Detektyw dostarczył policji ważnych tropów w sprawie zabójstwa generała Marka Papały, ostatnio znany był też z pomocy, jaką udzielił w wyjaśnianiu sprawy uprowadzenia i zabójstwa Krzysztofa Olewnika.
Jerzy G. został zatrzymany 13 grudnia 2010 roku. Zarzucono mu gwałt, nakłanianie do usunięcia ciąży, wyłudzenie pieniędzy, znęcanie się fizyczne i psychiczne nad konkubiną oraz nakłanianie do składania fałszywych zeznań.
- Ze względu na zagrożenie wysoką karą i obawę matactwa, wnioskowaliśmy do sądu o zastosowanie tymczasowego aresztowania na okres trzech miesięcy - powiedział portalowi Onet.pl Jacek Rzeszowski, Prokurator Rejonowy w Jastrzębiu-Zdroju. Jak jednak ustalono, prokuratura swoje zarzuty oparła tylko i wyłącznie o zeznania jednej osoby, która była skonfliktowana z G. w kwestiach finansowych.
Tymczasem od momentu gdy Jerzy G. trafił do celi, jego stan zdrowia zaczął się gwałtownie pogarszać. Doznał m.in. uszkodzeń ciała, których nabawił się, według oficjalnej wersji, na skutek upadku. Po tym wydarzeniu przewieziono go do szpitala więziennego w Krakowie, gdzie jego stan pogorszył się jeszcze bardziej, prawdopodobnie na skutek podawanych leków. 50-letni G. według członków rodziny, cieszył się znakomitym zdrowiem.
- Boję się, że ktoś chce go wykończyć, aby nie mógł złożyć zeznań w sprawie Olewnika - powiedział Onetowi członek rodziny detektywa.
W Jastrzębiu Jerzy G. znany jest głównie jako właściciel nieukończonej nadbudowy na dachu budynku przy ul. Północnej.
Komentarze
8 komentarzy
Ktoś morduje człowieka na naszych oczach! Centralnie!!!
Ja wiedziałem że tak będzie! Jak tylko usłyszałem że go zamknęli!

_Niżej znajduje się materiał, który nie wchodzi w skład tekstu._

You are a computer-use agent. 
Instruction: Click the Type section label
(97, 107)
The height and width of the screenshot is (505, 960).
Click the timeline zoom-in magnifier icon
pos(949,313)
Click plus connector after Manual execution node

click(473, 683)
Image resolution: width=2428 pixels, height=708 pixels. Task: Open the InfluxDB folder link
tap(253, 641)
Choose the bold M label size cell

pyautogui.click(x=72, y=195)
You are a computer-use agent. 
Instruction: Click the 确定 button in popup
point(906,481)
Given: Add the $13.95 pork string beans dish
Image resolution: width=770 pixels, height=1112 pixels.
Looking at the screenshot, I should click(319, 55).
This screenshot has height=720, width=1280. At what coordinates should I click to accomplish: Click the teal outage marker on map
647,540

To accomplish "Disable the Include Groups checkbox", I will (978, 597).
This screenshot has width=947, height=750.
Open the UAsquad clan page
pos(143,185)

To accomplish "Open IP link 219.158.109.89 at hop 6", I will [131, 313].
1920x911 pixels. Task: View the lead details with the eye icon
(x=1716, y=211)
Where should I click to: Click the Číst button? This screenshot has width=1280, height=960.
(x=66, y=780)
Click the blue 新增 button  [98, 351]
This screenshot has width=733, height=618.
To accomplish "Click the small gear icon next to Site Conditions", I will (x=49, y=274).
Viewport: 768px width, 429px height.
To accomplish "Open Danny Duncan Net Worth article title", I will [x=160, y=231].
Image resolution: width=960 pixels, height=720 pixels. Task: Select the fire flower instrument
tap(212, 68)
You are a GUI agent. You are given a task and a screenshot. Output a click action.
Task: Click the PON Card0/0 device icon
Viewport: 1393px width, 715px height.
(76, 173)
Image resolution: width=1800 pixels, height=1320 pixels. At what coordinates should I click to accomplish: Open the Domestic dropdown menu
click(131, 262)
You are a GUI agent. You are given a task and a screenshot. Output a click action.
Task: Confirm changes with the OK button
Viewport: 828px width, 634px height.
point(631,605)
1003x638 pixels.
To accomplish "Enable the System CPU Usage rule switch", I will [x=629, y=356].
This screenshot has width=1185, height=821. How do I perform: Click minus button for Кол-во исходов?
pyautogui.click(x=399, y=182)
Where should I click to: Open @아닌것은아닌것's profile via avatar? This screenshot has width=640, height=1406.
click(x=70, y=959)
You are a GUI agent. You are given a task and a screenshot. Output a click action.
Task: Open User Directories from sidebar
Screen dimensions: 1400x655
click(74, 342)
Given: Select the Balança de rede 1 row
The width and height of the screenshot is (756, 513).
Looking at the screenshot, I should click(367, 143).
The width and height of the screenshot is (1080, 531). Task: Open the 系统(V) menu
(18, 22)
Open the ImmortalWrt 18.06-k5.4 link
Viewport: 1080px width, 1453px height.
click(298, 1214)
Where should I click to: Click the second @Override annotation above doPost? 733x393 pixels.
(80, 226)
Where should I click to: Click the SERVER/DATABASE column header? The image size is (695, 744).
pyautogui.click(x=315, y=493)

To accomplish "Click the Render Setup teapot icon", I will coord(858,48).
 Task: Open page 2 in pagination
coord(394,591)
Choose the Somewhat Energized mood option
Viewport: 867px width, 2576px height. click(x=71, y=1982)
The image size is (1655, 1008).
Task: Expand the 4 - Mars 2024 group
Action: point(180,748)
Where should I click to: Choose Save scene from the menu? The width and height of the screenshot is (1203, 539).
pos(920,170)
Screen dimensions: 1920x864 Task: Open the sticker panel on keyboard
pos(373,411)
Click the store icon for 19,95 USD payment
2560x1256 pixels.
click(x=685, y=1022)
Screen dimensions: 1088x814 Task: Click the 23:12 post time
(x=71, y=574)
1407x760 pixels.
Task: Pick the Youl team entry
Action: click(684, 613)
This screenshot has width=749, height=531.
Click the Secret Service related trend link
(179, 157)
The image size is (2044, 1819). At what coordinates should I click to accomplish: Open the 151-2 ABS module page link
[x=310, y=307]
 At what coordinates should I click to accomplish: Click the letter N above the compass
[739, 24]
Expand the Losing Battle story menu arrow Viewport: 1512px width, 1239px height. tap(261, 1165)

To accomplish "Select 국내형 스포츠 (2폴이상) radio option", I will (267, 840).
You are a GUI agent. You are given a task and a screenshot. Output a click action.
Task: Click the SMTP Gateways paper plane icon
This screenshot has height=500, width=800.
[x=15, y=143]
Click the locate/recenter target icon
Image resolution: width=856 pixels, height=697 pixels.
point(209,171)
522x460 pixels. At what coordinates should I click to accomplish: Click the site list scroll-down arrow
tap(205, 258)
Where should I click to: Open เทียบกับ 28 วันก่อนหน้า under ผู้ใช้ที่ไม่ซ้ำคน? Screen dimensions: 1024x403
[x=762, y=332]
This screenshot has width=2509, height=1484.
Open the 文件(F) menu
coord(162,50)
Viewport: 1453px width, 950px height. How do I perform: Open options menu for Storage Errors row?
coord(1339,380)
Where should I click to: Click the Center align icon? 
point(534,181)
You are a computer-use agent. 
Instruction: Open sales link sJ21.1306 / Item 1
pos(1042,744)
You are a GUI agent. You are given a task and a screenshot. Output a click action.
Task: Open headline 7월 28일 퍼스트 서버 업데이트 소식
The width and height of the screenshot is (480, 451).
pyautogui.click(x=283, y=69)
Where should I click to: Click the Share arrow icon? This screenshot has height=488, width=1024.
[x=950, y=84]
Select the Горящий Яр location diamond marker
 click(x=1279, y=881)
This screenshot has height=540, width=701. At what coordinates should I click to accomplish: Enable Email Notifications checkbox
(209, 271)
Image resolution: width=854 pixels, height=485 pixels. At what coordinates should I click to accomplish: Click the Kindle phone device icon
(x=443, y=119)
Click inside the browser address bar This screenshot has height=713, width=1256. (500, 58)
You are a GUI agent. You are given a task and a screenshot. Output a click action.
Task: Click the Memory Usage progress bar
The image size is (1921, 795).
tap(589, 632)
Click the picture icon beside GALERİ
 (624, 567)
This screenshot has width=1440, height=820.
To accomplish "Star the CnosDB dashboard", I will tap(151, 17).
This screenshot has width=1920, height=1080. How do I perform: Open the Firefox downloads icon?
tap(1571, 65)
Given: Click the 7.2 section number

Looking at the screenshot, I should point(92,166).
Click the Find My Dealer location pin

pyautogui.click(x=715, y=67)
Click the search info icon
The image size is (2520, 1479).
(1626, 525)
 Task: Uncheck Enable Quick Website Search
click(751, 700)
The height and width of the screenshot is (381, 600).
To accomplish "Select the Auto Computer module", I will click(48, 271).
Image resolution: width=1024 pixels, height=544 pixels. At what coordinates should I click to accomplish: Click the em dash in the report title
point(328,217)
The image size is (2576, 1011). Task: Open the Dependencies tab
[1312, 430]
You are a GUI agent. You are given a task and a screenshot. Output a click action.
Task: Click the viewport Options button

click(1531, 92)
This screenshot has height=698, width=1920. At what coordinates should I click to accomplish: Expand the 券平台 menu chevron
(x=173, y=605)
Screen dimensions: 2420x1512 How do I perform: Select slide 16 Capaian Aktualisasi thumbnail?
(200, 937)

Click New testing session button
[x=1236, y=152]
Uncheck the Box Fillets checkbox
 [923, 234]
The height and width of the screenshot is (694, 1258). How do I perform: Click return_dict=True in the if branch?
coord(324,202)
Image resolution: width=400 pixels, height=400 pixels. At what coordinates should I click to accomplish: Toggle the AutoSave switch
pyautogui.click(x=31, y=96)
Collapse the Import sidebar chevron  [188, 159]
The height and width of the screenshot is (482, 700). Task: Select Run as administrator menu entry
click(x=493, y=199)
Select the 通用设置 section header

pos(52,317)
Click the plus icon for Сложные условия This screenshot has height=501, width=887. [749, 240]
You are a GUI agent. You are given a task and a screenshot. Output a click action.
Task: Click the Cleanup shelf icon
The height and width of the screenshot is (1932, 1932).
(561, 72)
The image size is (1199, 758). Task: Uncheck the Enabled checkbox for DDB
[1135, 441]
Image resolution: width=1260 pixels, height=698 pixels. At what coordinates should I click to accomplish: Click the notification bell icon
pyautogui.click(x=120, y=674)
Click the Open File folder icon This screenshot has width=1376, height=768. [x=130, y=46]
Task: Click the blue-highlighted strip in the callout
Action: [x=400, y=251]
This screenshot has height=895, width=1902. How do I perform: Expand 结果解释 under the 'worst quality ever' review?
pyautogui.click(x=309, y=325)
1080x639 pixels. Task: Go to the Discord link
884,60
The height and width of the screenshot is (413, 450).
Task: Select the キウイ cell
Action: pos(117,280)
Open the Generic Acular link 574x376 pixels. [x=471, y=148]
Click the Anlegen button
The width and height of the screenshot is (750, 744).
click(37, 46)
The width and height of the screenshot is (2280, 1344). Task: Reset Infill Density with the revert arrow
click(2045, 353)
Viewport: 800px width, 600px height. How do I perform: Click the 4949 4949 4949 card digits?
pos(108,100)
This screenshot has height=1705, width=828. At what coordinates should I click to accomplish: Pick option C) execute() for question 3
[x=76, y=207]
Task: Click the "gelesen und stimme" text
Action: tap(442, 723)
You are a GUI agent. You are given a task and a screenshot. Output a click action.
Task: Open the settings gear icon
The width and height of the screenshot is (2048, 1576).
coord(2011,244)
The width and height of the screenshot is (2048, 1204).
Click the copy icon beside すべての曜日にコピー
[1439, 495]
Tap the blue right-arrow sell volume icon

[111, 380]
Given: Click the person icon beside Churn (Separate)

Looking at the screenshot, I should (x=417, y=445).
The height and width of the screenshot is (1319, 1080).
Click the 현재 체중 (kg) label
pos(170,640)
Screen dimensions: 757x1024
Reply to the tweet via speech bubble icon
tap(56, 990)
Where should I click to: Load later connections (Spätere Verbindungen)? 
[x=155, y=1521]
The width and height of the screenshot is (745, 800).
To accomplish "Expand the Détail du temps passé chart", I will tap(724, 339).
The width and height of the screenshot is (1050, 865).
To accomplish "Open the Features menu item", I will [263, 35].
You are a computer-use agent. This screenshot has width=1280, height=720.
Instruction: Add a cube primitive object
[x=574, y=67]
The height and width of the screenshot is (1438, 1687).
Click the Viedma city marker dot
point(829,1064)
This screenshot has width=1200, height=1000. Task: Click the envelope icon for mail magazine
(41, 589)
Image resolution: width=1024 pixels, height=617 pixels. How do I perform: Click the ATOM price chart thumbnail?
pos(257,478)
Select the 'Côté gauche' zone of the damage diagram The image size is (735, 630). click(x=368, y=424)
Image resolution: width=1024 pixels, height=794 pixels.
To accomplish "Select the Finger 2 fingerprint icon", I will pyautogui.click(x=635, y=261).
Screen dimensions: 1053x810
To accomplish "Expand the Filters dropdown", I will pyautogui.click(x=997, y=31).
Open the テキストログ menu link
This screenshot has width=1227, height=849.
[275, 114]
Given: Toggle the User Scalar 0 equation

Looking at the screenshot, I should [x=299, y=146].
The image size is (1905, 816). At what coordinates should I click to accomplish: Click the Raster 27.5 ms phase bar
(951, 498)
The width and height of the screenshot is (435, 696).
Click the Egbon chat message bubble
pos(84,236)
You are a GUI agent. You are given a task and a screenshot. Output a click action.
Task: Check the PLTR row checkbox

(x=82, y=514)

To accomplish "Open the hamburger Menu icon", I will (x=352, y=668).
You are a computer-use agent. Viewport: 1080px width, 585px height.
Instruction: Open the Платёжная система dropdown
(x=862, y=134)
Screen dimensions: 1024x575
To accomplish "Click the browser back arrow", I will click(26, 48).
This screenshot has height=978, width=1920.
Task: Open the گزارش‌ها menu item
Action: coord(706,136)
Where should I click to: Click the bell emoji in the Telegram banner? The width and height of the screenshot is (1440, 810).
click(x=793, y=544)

No akurat jego blok jest najważniejszy w tym wszystkim. Ja się obawiam najgorszego bo w tej sprawie państwo polskie już pokazało kto jest po czyjej stronie.
Jak go załatwią to kto dokończy nowotwór na północnej?
Sprawa jest niestety oczywista. Facet za dużo się dowiedział więc wymyślili mu jakieś zarzuty i do paki! A tam już się nim zajmą odpowiedio poinstruowani klawisze a może koledzy z celi.
Już widać że ktos go chce wykończyć. Pewnie mu dosypali coś do jedzenia i teraz choruje. Nie zdziwię się, naprawdę nie zdziwie się jak wkrótce usłyszymy że \"się powiesił\" czy coś podobnego.
Jezu no oni go przecież wykończą w tym więzieniu tak jak wszystkich innych!!!